■ TASK BRIEF ■
When you restate the data, keep every word as it is and drop the images.

Start of DATA TO EXAMINE

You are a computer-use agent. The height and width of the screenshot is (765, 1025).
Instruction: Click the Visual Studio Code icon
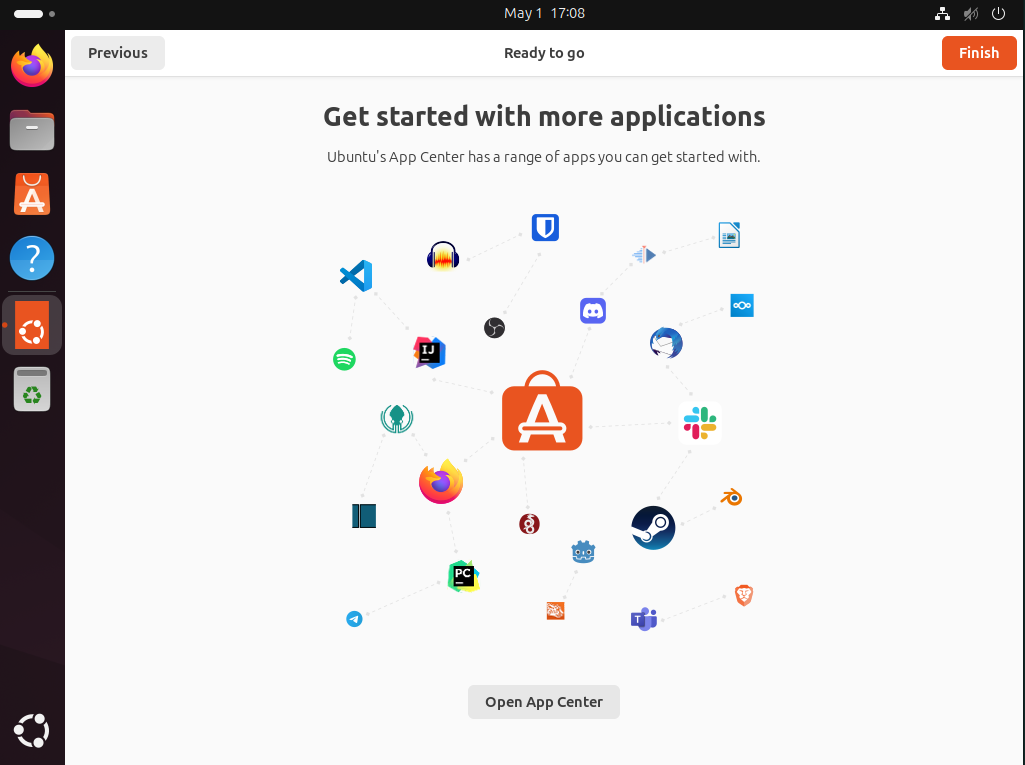[x=356, y=275]
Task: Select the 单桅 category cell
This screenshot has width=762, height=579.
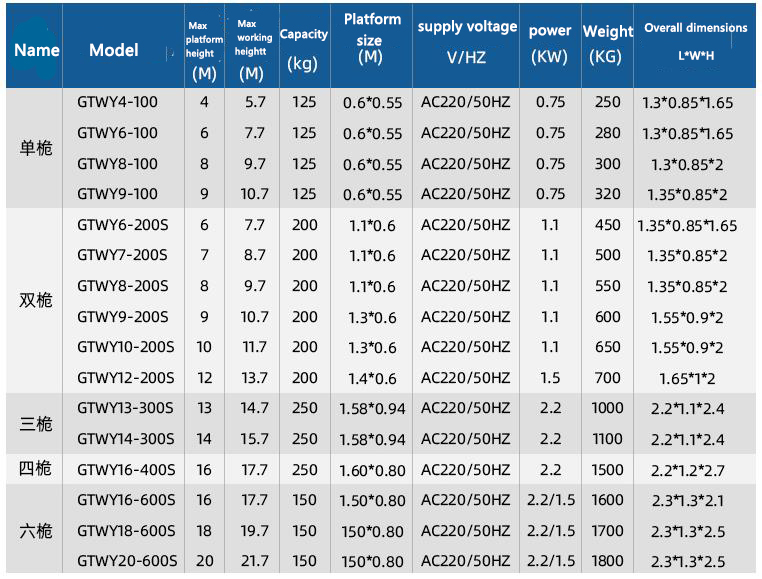Action: click(36, 148)
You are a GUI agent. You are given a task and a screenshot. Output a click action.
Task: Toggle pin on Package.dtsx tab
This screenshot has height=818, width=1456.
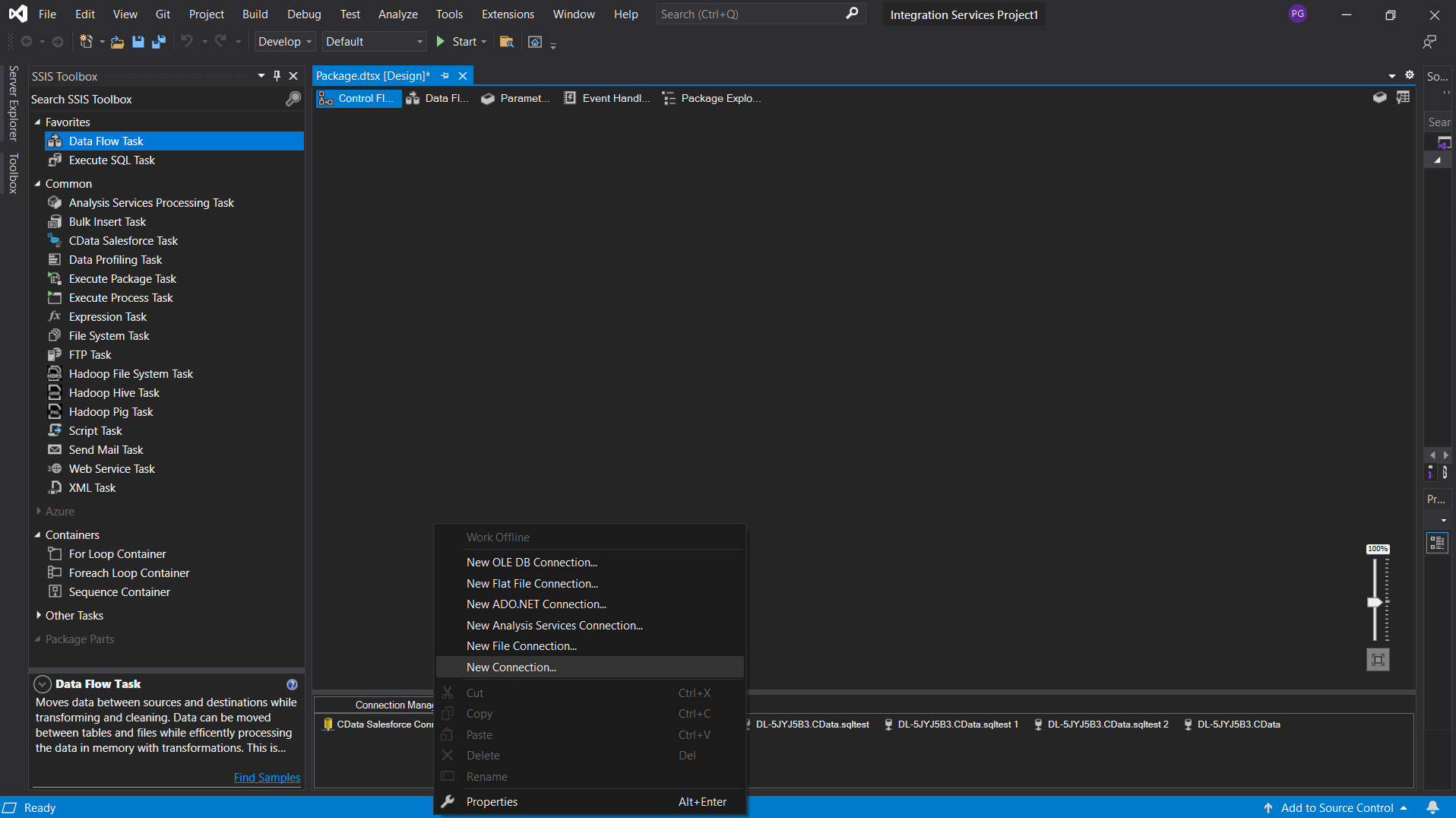point(445,76)
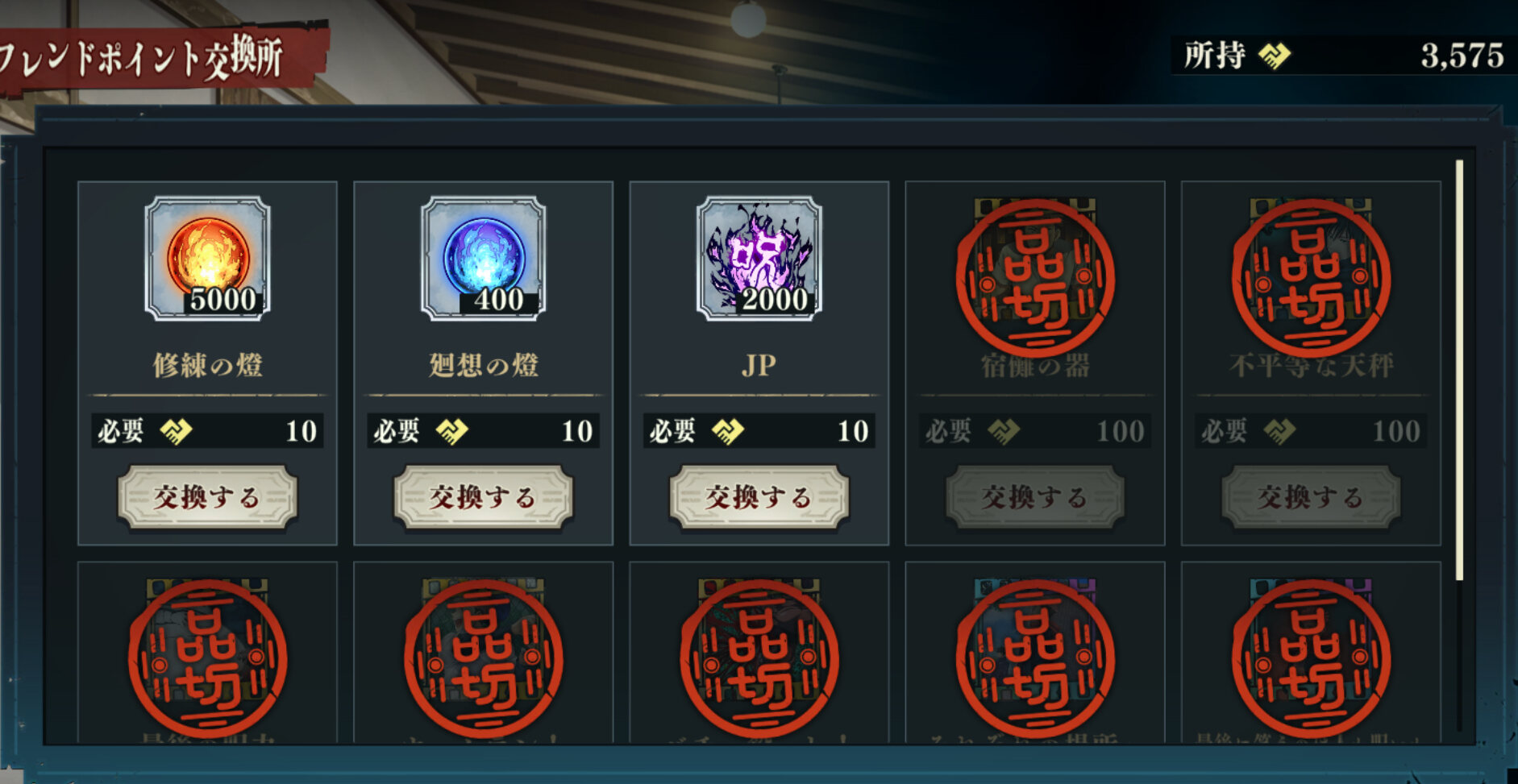Tap the sold-out stamp on 不平等な天秤
The width and height of the screenshot is (1518, 784).
coord(1311,278)
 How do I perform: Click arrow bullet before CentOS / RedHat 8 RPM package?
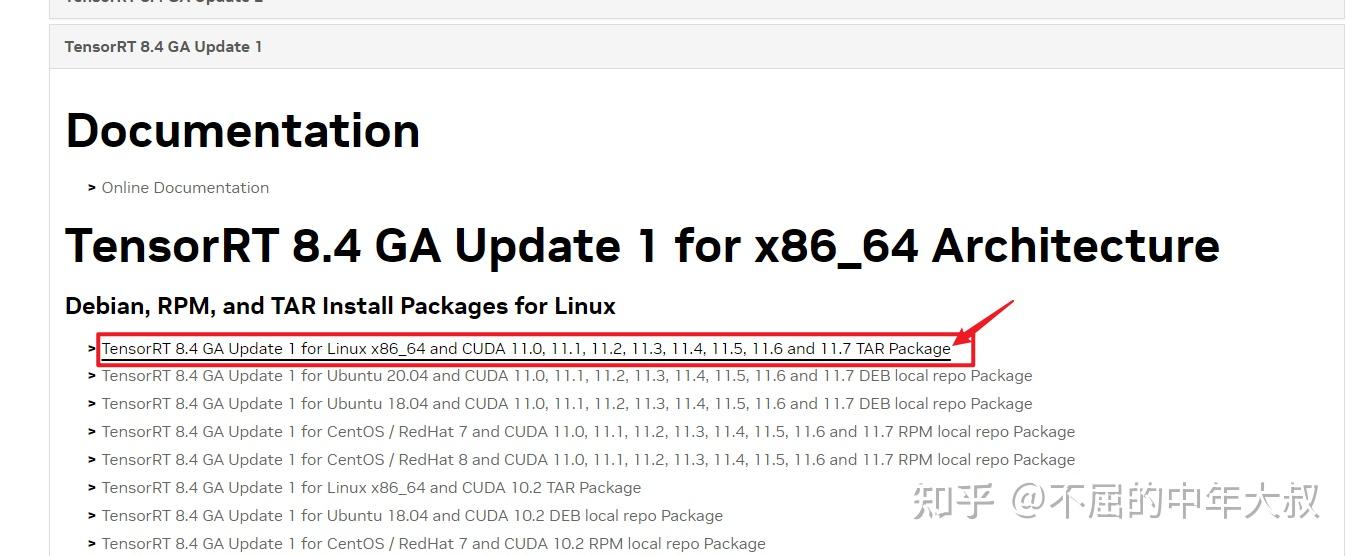tap(92, 460)
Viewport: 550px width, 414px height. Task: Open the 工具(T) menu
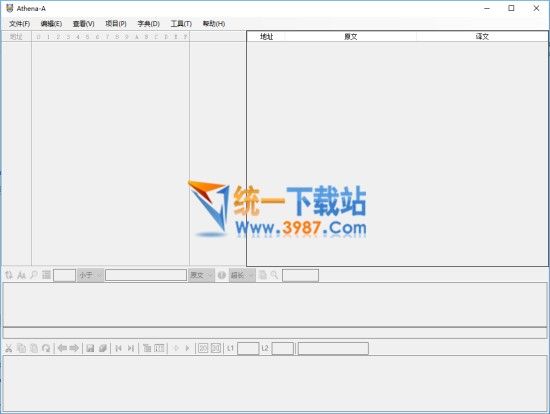pyautogui.click(x=181, y=24)
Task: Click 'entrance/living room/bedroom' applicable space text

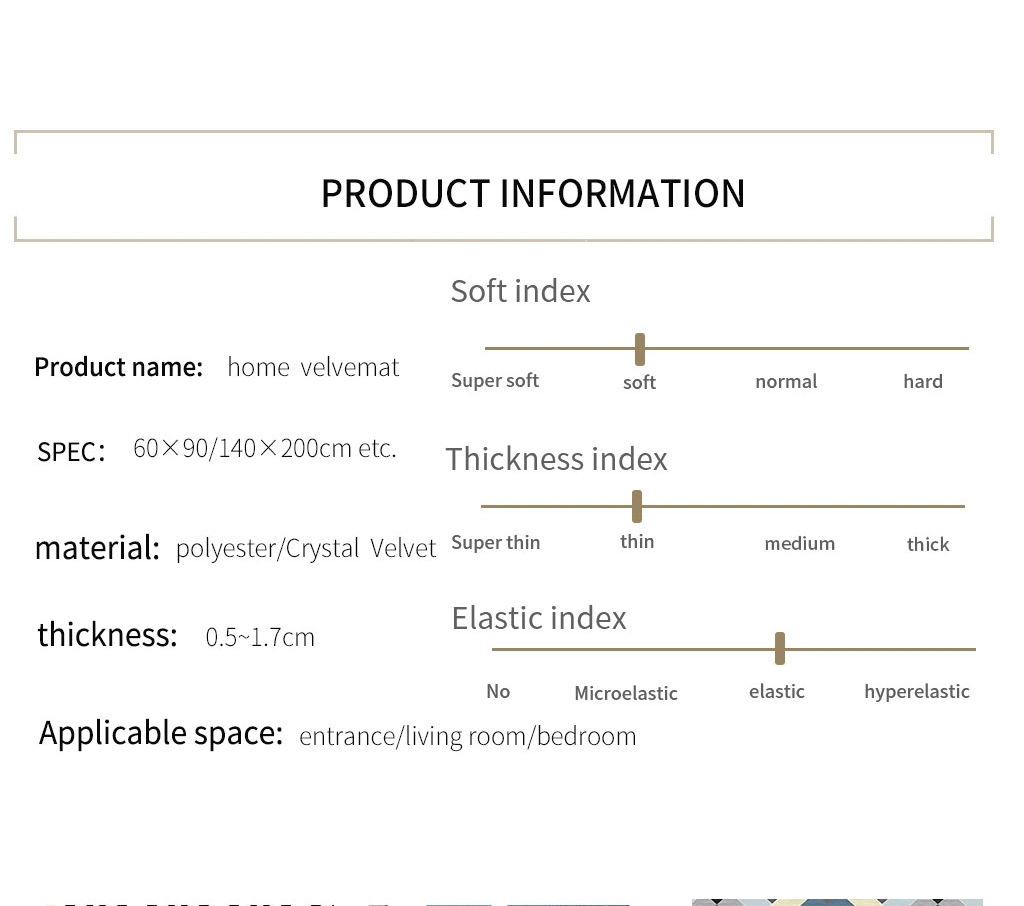Action: click(468, 737)
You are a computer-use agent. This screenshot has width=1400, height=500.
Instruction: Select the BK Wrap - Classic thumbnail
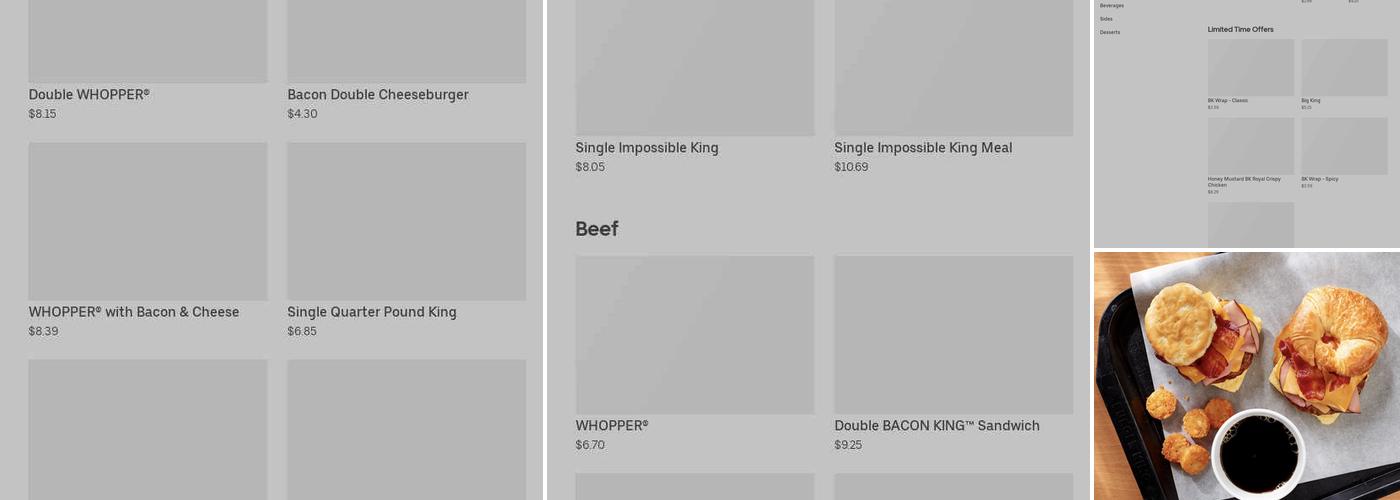1251,68
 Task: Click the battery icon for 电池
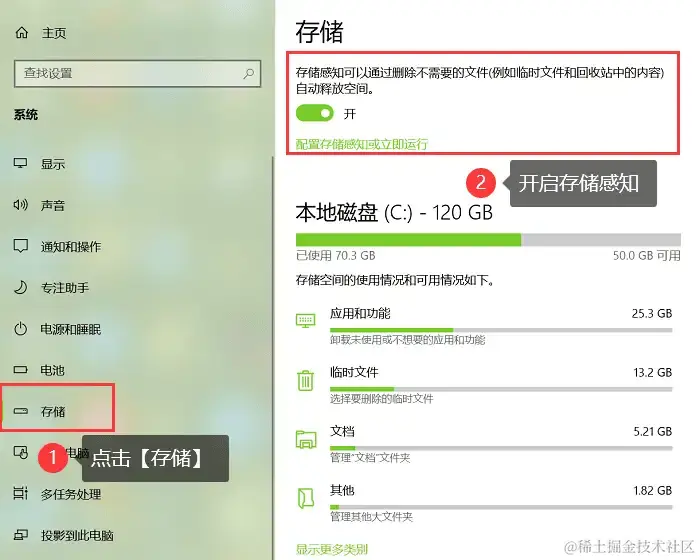21,370
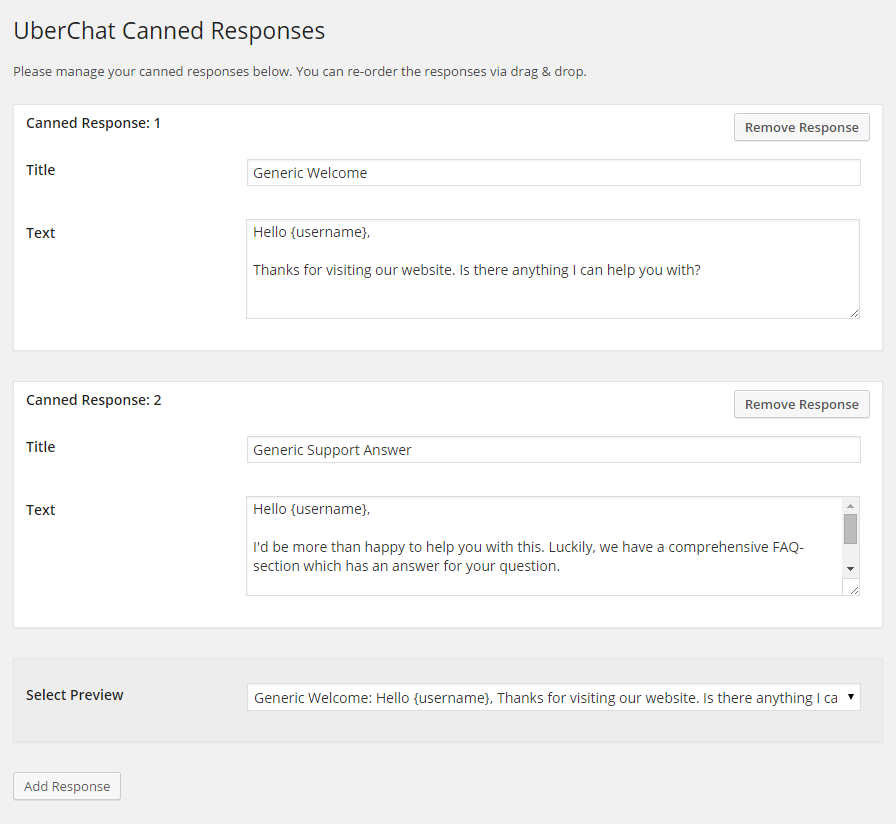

End of DATA TO EXAMINE

■ OUTPUT ■
You are a computer-use agent. The height and width of the screenshot is (765, 1025).
Instruction: Click the Visual Studio Code icon
[x=356, y=275]
Task: Select the 单桅 category cell
This screenshot has width=762, height=579.
Action: click(36, 148)
You are a GUI agent. You are given a task and a screenshot. Output a click action.
Task: Toggle pin on Package.dtsx tab
This screenshot has height=818, width=1456.
point(445,76)
Tap the sold-out stamp on 不平等な天秤
The width and height of the screenshot is (1518, 784).
coord(1311,278)
 How do I perform: Click arrow bullet before CentOS / RedHat 8 RPM package?
tap(92, 460)
Viewport: 550px width, 414px height. Task: Open the 工具(T) menu
pyautogui.click(x=181, y=24)
Task: Click 'entrance/living room/bedroom' applicable space text

Action: click(468, 737)
You are a computer-use agent. This screenshot has width=1400, height=500.
Instruction: Select the BK Wrap - Classic thumbnail
1251,68
 Task: Click the battery icon for 电池
21,370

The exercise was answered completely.